Items from a data source

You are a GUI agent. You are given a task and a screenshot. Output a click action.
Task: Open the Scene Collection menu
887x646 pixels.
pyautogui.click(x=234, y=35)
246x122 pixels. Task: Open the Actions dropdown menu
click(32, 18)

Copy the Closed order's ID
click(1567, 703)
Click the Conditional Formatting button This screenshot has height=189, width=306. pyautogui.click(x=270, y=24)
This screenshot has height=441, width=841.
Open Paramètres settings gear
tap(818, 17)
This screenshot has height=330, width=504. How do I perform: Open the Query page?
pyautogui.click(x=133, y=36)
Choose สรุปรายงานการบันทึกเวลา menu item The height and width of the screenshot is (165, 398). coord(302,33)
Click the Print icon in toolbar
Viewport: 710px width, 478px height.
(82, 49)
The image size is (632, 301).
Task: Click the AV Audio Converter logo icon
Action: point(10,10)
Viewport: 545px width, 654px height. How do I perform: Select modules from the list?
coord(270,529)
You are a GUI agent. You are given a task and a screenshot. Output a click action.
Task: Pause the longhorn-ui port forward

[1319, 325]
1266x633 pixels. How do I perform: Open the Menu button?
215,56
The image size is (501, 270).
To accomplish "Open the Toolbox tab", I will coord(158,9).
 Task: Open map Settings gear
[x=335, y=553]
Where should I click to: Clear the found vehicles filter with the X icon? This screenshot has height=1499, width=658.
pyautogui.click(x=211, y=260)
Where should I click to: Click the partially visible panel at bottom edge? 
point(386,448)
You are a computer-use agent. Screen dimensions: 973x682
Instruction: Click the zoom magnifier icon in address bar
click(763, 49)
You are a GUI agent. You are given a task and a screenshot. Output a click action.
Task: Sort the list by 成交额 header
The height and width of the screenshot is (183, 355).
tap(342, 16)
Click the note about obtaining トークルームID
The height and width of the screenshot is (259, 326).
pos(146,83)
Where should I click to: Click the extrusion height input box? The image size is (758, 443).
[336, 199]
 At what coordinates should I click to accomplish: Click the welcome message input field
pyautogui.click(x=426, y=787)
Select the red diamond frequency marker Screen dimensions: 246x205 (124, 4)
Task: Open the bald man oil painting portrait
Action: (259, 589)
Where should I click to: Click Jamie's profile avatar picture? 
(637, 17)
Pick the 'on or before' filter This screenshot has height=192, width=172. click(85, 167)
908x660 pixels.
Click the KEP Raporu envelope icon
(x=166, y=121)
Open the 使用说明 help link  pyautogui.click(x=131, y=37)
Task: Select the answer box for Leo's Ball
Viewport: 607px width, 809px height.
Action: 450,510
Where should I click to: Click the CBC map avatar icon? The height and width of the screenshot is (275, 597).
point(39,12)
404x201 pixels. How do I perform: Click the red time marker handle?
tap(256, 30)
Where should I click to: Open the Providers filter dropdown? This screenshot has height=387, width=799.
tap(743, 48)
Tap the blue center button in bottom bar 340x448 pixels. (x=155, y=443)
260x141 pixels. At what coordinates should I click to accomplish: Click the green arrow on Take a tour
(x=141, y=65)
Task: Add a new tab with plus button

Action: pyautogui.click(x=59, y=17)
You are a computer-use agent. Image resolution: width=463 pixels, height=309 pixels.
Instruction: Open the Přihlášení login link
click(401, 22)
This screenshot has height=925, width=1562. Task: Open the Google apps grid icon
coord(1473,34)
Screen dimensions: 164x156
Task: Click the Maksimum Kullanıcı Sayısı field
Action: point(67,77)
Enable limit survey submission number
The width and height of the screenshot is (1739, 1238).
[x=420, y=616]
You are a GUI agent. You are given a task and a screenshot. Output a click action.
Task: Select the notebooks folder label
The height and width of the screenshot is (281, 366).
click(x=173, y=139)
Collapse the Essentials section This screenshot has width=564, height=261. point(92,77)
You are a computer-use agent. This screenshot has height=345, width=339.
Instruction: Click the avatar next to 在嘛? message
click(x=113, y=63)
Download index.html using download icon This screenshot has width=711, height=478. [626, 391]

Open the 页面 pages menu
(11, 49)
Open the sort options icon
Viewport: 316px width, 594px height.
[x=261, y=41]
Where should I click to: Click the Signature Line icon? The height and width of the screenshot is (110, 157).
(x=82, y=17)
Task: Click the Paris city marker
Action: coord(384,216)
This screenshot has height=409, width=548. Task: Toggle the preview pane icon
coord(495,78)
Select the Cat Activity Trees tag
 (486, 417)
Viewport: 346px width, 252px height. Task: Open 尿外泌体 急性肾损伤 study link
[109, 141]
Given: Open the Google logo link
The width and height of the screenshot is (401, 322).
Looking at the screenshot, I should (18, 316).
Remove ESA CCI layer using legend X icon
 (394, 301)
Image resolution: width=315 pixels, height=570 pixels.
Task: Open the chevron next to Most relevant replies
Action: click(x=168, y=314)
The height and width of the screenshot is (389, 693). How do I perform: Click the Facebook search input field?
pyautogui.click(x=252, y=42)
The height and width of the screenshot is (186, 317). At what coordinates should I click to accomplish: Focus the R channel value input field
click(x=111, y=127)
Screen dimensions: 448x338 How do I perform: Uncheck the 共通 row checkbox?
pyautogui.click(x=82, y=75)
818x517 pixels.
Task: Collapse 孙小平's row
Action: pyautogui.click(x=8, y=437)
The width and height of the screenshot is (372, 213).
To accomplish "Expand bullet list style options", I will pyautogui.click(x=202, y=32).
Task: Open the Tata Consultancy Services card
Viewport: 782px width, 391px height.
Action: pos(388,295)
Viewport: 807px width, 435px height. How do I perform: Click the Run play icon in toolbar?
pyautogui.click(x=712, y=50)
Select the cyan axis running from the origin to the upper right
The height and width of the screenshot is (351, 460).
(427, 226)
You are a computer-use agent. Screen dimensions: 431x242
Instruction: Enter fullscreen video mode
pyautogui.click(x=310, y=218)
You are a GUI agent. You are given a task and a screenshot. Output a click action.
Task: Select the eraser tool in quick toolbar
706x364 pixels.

■ Activity
Pull every line with "options" from the records.

■ Result of this exercise
Open the sort options icon
To accomplish "Expand bullet list style options", I will pyautogui.click(x=202, y=32).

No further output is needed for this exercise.